With evident fascination, Marek sifts through the vast terrain of cultural debris, blending the present with historical references, drawing on both lived experience and the collective consciousness. Throughout, however, he remains focused. He picks up fragments of reality one by one, carefully examines them, and, when necessary, dusts them off – not to restore their former shine, but to lay bare the traces of their wear and tear. His fascination with ruins and his attempt to capture disintegration through painterly record reflect, on the one hand, a sense of existential uncertainty, and on the other, a desire to understand how things work, a drive to penetrate the structural essence of individual forms, and to view our present and future more lucidly through the lens of the past.

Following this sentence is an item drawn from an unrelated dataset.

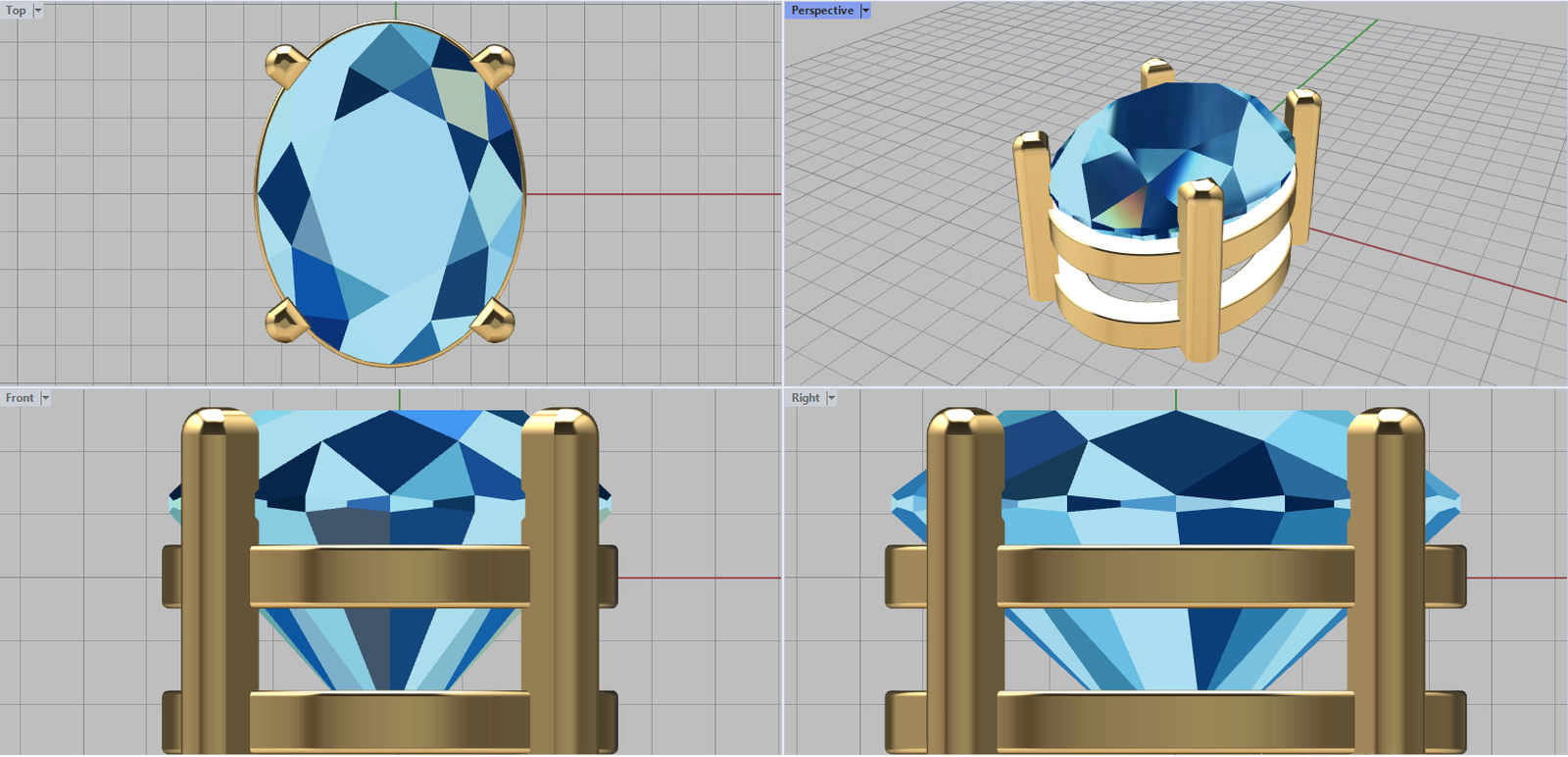The width and height of the screenshot is (1568, 757).
Task: Pick the lower-right gold prong in Top view
Action: pos(494,321)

The American art theorist and curator Douglas Crimp described memory as a heterogeneous sediment of cultural strata, constantly being revised and rewritten to suit contemporary needs and ideologies. In order to capture this asynchronous movement, in On the Museum’s Ruins and other essays he adopted the concept of the palimpsest, originally a parchment manuscript on which older text was erased and overwritten. Yet this erasure was never completely successful: letters, words and sentences from the original text would still shimmer faintly beneath the surface of the new. A reader of a palimpsest therefore inevitably perceives not only the last entry, but also, at least subconsciously, senses the fragmented layers beneath it.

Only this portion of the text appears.